June 22, 2018
Foreign investment in Iran jumped by almost 50 percent last year to reach $5 billion, by far the most foreign investment in Iran in any year, according the annual report on such investments around the world by UNCTAD, the UN Conference on Trade and Development.
UNCTAD reported that foreign direct investment in Iran in 2017 totaled $5,019 million, up 49 percent from the investment total of $3,372 million in 2016 and an immense 2-1/2 times the $2,050 million recorded in 2015, the last year before most sanctions were lifted.
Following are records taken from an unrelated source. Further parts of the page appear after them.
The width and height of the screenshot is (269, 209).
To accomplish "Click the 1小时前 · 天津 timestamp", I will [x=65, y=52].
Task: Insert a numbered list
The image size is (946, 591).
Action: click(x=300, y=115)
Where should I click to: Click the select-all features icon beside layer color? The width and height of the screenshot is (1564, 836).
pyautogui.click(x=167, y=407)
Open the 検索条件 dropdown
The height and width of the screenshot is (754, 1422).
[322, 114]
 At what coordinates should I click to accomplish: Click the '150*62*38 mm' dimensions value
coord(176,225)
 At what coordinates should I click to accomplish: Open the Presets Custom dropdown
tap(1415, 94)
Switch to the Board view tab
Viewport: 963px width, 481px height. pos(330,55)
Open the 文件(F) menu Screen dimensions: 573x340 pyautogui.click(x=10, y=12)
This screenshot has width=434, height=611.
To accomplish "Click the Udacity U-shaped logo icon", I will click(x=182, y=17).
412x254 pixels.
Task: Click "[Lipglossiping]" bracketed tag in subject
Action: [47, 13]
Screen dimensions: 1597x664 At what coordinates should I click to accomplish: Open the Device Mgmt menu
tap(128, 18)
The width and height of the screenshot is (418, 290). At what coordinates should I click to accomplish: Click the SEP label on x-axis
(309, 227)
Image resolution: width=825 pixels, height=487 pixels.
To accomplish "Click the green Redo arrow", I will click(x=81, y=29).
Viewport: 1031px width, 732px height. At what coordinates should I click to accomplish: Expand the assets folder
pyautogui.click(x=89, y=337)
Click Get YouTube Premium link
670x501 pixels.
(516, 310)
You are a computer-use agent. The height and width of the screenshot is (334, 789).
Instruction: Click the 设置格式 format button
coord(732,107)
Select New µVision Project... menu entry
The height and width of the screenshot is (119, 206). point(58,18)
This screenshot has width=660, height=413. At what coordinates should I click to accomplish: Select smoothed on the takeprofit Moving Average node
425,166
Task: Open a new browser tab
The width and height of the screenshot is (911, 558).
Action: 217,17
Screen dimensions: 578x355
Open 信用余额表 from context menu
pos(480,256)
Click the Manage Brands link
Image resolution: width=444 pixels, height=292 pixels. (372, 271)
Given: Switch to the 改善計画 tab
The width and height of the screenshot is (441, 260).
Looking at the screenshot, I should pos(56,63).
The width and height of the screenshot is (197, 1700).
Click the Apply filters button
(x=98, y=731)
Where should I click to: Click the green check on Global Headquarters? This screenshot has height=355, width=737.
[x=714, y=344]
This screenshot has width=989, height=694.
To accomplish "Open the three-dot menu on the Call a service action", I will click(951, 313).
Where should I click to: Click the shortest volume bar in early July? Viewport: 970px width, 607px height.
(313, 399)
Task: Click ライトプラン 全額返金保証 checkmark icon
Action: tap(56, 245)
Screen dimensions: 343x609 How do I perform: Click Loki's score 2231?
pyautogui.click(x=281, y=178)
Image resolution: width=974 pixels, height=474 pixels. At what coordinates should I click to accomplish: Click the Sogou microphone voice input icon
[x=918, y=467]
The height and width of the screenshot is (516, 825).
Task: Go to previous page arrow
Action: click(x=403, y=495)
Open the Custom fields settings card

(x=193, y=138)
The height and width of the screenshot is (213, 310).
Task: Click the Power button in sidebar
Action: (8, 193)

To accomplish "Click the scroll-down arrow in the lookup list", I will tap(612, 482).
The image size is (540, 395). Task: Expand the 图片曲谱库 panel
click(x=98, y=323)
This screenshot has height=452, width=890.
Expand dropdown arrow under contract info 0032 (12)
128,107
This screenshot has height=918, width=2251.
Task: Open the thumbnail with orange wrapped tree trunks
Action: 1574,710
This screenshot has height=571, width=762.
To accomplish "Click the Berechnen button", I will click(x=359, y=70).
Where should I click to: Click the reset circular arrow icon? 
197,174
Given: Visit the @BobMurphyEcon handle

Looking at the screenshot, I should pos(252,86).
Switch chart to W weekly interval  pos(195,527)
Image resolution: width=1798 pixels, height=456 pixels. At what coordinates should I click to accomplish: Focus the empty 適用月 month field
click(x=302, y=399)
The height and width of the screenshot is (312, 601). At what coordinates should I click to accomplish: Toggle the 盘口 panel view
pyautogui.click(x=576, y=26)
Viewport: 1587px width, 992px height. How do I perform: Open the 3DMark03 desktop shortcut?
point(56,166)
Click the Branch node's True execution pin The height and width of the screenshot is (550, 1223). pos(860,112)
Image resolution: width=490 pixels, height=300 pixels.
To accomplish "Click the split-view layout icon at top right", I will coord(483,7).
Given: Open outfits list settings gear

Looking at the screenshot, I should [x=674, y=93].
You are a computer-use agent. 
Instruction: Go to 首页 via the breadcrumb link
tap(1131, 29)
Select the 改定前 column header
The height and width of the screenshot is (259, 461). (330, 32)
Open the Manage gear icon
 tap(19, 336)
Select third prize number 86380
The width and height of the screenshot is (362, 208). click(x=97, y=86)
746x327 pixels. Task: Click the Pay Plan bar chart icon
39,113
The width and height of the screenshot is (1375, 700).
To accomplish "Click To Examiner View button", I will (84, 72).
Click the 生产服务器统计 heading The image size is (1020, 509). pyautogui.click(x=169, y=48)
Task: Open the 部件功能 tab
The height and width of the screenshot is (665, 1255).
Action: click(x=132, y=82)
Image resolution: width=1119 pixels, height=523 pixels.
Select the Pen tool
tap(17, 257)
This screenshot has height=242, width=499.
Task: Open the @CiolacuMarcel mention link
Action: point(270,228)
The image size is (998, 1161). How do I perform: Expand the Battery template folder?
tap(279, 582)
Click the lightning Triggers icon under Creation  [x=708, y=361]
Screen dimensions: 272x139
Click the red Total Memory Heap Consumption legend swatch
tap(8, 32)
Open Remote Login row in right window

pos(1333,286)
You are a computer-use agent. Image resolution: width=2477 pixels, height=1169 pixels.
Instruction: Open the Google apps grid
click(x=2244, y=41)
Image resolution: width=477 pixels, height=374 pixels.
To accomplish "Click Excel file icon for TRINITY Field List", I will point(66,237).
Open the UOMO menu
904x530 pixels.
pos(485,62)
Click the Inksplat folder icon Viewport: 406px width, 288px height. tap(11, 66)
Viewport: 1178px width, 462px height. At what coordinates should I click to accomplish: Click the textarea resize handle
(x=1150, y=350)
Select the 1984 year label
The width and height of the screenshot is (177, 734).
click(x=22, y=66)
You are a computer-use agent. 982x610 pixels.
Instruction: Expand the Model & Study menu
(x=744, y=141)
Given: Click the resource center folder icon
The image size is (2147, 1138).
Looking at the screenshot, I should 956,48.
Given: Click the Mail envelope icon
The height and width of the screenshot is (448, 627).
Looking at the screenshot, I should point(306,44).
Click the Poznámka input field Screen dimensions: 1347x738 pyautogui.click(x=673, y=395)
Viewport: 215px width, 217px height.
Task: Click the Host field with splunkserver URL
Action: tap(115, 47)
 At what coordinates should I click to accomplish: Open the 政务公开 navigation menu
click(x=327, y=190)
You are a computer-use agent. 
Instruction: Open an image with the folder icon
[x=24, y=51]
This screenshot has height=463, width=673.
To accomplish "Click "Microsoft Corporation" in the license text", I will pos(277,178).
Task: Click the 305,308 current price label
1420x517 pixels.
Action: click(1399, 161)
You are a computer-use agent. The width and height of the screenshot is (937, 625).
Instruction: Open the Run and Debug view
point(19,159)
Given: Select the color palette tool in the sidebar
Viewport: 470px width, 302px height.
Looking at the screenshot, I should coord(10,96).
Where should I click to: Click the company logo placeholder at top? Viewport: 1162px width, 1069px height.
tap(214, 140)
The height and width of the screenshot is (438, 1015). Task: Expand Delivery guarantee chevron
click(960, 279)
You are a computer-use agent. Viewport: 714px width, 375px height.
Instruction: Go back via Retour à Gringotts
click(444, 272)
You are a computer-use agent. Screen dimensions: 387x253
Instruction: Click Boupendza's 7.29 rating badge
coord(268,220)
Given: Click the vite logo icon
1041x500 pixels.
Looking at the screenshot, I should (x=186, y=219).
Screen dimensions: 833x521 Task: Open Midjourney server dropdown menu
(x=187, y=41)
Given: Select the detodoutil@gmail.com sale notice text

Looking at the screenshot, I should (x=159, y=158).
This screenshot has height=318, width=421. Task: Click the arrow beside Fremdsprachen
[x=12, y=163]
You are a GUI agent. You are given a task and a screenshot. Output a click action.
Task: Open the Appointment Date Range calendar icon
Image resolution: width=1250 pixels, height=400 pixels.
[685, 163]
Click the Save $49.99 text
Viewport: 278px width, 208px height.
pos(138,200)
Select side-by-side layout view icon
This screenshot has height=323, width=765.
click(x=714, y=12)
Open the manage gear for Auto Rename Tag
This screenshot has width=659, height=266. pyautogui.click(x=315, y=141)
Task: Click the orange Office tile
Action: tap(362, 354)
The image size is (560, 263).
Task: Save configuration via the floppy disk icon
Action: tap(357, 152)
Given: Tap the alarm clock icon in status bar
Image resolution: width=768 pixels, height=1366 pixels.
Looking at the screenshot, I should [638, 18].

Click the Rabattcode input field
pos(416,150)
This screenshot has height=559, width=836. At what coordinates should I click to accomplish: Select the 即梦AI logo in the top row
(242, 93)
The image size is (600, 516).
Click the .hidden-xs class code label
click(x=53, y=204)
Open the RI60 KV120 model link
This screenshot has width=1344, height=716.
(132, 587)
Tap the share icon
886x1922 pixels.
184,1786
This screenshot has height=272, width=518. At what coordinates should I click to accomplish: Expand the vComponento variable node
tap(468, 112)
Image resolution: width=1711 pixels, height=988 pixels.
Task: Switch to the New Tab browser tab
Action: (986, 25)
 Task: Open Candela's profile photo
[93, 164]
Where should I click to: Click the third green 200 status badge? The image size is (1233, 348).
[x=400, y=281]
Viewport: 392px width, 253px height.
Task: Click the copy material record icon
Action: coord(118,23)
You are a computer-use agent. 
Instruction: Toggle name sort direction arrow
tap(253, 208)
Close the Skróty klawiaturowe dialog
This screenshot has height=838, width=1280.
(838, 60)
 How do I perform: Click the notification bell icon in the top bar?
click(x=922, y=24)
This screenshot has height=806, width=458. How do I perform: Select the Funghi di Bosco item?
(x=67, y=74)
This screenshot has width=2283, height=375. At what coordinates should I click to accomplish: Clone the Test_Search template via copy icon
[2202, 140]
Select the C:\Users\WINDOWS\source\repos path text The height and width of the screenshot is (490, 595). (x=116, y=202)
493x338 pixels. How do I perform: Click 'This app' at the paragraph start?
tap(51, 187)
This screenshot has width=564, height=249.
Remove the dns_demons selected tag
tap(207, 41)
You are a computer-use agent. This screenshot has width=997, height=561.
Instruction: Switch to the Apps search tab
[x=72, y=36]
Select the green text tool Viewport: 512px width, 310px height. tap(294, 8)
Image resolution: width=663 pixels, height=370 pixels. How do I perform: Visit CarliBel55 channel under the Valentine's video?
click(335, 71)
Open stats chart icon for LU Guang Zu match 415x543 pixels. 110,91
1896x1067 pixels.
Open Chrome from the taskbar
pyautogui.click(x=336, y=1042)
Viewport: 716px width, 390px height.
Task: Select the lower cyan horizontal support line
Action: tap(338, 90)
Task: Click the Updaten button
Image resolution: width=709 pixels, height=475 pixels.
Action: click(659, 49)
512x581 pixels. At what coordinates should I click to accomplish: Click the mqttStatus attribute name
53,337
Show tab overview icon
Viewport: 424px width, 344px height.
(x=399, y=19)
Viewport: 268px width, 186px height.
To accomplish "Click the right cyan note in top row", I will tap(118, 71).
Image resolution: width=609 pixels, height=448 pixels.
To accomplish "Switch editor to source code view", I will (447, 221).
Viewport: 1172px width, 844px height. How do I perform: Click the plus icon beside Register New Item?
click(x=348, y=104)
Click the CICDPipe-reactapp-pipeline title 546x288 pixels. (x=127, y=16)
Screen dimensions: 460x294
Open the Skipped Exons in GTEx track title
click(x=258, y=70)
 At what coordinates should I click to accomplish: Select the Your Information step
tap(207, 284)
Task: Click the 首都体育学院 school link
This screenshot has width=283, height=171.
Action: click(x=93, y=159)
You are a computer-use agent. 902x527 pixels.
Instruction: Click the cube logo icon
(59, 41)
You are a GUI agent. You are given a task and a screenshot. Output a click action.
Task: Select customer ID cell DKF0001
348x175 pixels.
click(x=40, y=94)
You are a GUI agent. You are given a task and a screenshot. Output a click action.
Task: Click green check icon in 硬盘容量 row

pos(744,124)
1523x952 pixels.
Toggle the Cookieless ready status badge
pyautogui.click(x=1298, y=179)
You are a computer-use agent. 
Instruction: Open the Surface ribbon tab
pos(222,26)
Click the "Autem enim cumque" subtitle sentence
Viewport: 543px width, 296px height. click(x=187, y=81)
As the accompanying chart shows, foreign direct investment in the Islamic Republic was a mere pittance until the Khatami Administration was able to attract foreign capital, bringing in $3,519 million in 2002. But Iran did not surpass that volume until 2010, 2011 and 2012—ironically under President Ahmadi-nejad. Foreign investment then plummeted after the EU joined the United States in imposing punitive sanctions in the summer of 2012.
The record set in 2017 is not likely to be surpassed in 2018 due to President Trump’s re-imposition of US sanctions, which is already driving away many firms that had been planning to invest—or that had already invested—in Iran.
The $5 billion invested in Iran last year was impressive by Iran’s historical standards. But it still was not that impressive by global standards. A total of 39 countries attracted more foreign investment than Iran last year.
In Iran’s area, Iran was outranked by Egypt, which drew $7.4 billion in foreign investment, Malaysia, with $9.5 billion, the UAE with $10.4 billion and Turkey with $10.9 billion.
The accompanying chart shows the figures published by UNCTAD this month going back 22 years. UNCTAD made very substantial revisions in old figures going back many years and now generally shows much more investment in the early years of this century than it showed in its tabulations last year. UNCTAD did not explain why it revised so many of its older numbers.